DIRECTIONS FOR THIS TASK ▸ Starting from the line with "1435x914 pixels.", transcribe each line to the end of the records below. Copy them exactly and write nothing else.

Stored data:
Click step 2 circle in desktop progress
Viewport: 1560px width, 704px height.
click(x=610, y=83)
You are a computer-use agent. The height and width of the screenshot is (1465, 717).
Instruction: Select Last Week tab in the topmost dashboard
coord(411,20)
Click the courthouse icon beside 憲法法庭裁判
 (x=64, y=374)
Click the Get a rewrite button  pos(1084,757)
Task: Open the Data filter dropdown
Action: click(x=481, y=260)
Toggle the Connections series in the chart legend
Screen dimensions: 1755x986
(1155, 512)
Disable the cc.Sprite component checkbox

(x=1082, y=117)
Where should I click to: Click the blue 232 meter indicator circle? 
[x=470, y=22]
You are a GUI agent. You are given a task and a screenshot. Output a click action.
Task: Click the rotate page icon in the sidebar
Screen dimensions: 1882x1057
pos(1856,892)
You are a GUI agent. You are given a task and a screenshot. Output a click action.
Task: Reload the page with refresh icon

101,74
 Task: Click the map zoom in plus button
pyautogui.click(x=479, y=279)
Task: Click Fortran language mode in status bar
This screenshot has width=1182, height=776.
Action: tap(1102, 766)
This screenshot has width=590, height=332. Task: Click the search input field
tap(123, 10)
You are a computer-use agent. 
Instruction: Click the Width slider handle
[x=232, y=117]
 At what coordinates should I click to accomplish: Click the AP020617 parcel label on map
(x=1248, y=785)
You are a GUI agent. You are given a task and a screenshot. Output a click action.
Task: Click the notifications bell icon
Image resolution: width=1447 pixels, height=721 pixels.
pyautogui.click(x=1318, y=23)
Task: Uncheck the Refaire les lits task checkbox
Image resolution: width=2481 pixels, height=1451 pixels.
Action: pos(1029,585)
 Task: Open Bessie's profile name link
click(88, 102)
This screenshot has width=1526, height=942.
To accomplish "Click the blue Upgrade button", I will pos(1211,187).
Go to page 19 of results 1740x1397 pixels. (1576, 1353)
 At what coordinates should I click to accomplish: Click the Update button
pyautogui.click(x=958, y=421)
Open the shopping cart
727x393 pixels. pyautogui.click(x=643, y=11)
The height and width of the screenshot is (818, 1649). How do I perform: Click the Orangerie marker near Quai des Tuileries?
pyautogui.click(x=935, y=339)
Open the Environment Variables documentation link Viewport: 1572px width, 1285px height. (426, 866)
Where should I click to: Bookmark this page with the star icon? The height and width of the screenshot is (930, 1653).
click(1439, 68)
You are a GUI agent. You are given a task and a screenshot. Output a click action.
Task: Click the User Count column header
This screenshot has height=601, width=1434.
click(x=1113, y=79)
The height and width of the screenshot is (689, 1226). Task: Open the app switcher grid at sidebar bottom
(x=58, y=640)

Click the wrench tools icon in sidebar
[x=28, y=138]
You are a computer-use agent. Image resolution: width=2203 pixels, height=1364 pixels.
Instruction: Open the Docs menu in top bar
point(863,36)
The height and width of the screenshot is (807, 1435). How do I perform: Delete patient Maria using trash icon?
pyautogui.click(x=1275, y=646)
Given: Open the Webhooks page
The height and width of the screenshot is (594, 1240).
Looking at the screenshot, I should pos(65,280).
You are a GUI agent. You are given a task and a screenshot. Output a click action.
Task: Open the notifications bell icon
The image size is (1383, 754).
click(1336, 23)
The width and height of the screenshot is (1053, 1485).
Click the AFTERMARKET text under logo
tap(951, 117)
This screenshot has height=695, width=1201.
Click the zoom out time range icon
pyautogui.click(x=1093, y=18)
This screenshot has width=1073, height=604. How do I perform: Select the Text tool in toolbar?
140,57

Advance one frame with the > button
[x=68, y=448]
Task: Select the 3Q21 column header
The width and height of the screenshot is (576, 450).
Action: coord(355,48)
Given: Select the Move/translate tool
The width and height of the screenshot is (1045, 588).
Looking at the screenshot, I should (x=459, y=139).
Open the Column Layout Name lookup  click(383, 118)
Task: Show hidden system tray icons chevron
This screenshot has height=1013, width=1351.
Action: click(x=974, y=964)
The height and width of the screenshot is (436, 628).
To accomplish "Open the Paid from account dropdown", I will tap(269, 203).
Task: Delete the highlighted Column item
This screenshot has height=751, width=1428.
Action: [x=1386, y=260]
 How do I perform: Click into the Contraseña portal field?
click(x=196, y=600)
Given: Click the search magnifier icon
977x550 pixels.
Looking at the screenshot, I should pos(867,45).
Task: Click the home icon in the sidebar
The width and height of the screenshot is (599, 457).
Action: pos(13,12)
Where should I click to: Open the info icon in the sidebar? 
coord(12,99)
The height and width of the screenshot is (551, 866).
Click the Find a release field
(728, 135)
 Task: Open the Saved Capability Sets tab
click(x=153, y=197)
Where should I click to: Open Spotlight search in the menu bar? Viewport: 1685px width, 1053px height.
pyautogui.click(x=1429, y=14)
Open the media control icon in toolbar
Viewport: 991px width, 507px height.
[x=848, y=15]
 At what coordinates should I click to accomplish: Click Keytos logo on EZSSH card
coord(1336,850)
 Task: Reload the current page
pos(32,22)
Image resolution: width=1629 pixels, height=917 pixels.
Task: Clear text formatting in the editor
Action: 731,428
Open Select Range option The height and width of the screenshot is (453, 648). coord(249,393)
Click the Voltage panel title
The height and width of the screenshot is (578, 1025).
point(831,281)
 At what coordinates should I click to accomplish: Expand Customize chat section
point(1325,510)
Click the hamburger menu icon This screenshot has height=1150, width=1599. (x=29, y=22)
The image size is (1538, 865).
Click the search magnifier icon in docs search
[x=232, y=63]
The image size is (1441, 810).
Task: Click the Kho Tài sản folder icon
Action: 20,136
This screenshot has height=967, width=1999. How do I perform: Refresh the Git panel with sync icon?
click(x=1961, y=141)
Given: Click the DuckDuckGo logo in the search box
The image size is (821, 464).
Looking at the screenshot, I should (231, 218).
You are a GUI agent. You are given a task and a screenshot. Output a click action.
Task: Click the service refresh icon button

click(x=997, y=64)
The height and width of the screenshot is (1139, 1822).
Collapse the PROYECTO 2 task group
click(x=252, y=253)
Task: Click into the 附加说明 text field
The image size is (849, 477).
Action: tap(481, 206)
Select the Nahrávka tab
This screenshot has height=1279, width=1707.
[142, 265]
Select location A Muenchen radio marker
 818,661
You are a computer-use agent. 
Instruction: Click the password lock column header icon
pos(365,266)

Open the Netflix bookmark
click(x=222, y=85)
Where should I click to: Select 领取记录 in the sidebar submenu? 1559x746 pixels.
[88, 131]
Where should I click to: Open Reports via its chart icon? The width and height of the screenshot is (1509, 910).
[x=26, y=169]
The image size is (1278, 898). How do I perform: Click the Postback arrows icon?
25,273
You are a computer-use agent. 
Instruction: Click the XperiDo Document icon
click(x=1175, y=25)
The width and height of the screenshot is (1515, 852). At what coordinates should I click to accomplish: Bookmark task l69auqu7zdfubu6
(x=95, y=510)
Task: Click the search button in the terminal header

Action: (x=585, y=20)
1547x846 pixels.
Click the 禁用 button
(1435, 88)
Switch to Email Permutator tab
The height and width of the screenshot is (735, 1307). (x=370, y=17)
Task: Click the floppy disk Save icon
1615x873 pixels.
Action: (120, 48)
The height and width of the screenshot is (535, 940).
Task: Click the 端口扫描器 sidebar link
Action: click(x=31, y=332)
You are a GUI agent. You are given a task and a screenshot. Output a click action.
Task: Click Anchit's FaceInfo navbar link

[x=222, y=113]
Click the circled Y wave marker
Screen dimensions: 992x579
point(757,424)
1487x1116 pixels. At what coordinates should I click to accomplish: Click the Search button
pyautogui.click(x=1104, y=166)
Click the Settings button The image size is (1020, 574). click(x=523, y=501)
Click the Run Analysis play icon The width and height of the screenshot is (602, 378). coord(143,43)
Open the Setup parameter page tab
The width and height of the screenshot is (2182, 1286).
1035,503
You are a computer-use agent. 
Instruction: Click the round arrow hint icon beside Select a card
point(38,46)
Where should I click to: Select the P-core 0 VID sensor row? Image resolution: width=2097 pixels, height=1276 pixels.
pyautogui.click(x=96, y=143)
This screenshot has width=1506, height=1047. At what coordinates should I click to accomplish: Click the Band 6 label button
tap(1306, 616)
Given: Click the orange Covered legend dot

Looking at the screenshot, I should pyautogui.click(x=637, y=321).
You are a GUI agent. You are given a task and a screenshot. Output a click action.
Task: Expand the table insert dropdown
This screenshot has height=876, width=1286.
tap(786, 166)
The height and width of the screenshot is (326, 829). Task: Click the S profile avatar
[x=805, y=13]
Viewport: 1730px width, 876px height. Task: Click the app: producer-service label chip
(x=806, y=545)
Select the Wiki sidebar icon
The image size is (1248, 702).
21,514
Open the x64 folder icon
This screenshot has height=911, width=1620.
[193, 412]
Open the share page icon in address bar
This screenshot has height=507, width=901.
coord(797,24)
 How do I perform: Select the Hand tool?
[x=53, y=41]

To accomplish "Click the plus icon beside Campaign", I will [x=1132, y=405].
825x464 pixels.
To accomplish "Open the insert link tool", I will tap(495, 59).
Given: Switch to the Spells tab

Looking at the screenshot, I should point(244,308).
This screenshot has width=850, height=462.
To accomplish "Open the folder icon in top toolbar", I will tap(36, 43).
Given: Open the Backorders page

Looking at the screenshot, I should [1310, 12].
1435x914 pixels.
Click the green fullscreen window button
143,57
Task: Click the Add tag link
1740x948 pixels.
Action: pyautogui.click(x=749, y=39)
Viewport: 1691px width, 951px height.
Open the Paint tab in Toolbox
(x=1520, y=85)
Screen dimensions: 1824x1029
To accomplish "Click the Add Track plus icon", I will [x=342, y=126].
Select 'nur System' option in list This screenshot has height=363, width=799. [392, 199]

COMPLETED TASK ▸
1435x914 pixels.
Click the green fullscreen window button
143,57
Task: Click the Add tag link
1740x948 pixels.
Action: pyautogui.click(x=749, y=39)
Viewport: 1691px width, 951px height.
Open the Paint tab in Toolbox
(x=1520, y=85)
Screen dimensions: 1824x1029
To accomplish "Click the Add Track plus icon", I will [x=342, y=126].
Select 'nur System' option in list This screenshot has height=363, width=799. [392, 199]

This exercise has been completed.